そして武装を解いて宿に備え付けられている風呂に入った後、寝巻きに着替えた時にある事を思う。
「そういえばどうやって寝るんだ? 確かこの大部屋を一つしか借りてなかったよな。でもまぁ、三人部屋が二つとリビングがあるから女性陣は三人部屋で俺はリビングで寝ればいいか」
そう思って他のメンバーに聞こうとすると、何故が俺の少し離れた所で、女性陣が本気でジャンケンをしていたので
「みんな、もし俺が邪魔になると思うからリビングで寝るからお前達はベッドのある部屋で寝ても大丈夫だぞ」
と聞いてみるとちょうどジャンケンが終わったらしく、レイナとローゼが喜んでいて残りの三人が凹んでいたので
「ハルヤ、邪魔にはならないぞ。それよりもハルヤは私とローゼ様と一緒の部屋になったが大丈夫か?」
「いやいや、俺はリビングのソファーで寝「主君、すみません」……えっ」
その言葉を聞いた後、ローゼにお姫様抱っこして部屋に運ばれて、何故かキングサイズのベッドの真ん中に下ろされて左右には二人が俺の腕に抱きついている。
そして、俺はある事を思った。
それはなんか前にもこのパターンはあったような気がする。
そう思いつつ左右にいる二人を見ると何故かこちらをジーと見つめてきたので
「二人とも何でそんなに俺のほうを見てくるんだ?」
「いや、なんでもない。ただ寝られないだけだ」
「主君、ワタシもレイナと同じです」
なんか引っかかるが突っ込むと面倒になりそうなので放置するとして、ある事を思い出す。

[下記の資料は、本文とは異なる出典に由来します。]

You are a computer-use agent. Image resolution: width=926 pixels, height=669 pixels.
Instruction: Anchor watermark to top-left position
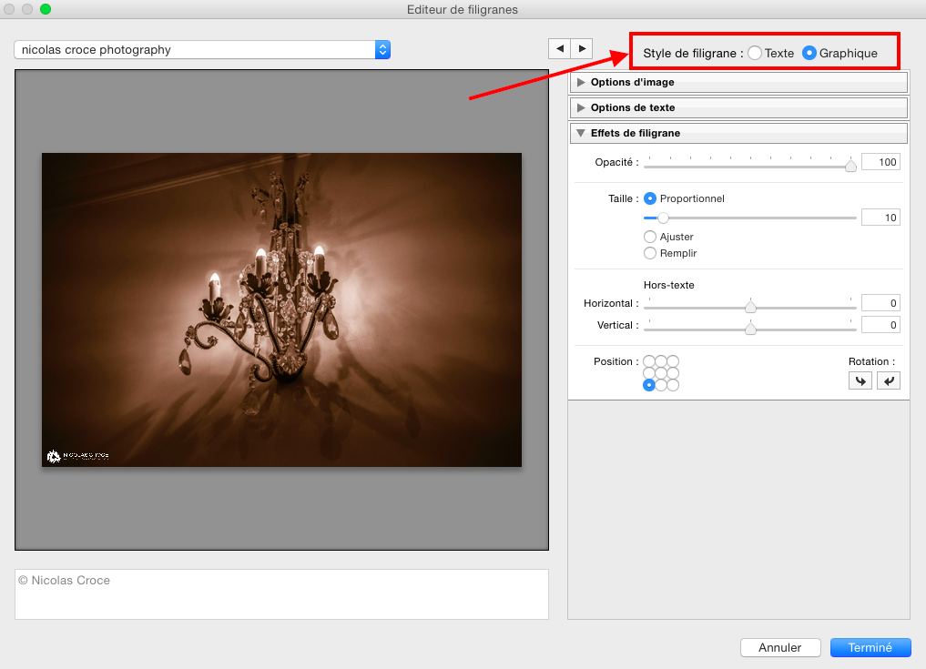649,361
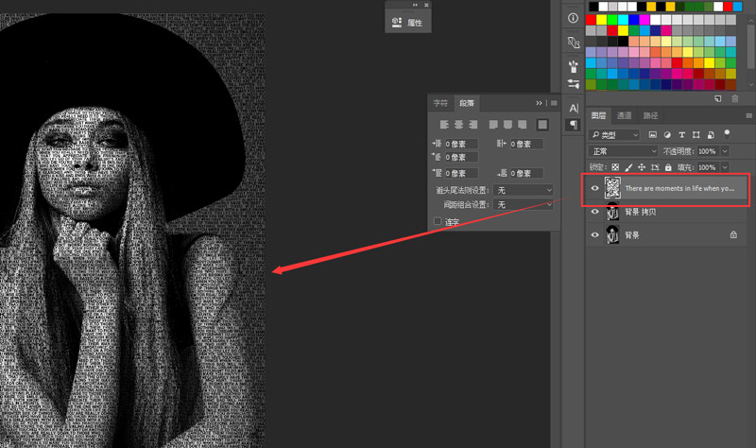This screenshot has width=756, height=448.
Task: Select the justify all paragraph icon
Action: click(542, 125)
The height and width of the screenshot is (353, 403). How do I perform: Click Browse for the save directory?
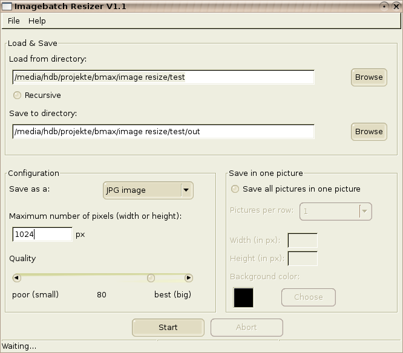click(x=369, y=132)
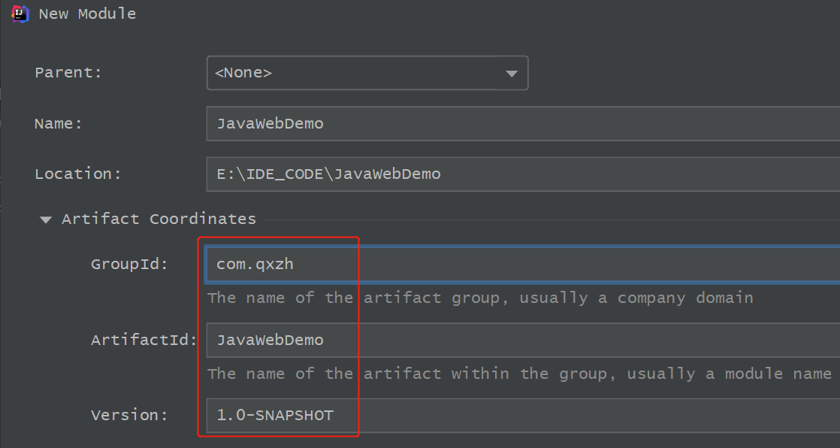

「そういえば、情報の方はリーズから聞けたから何とかなるけどそれだけだと確定出来ないから他の奴からも聞きたいな。後、今回必要になりそうなミスリルはどうやって手に入れたらいいかな? 前に手に入れた分もあるけどそれは残しておきたいからな……」
難しい問題だなと思っていると
「あの、情報の方は他にも方法があるので何とかなると思いますよ。それよりも主君は何でミスリルが必要なのですか?」
「それは俺が考えている作戦の大事な所だな。二人には先に説明した方がいいな」
俺は二人に作戦の話をすると
「なる程、それならこの問題も何とかなりそうですね。それに公爵様との約束の時までには間に合いそうですね」
「ハルヤの考えは難しいけど今回は私にも何となく理解出来たよ」
二人にもいい方向に捉えて貰えたので他の三人にも明日伝える事にする。
そして、その後は少し話した後そのまま爆睡して次の日を迎えた。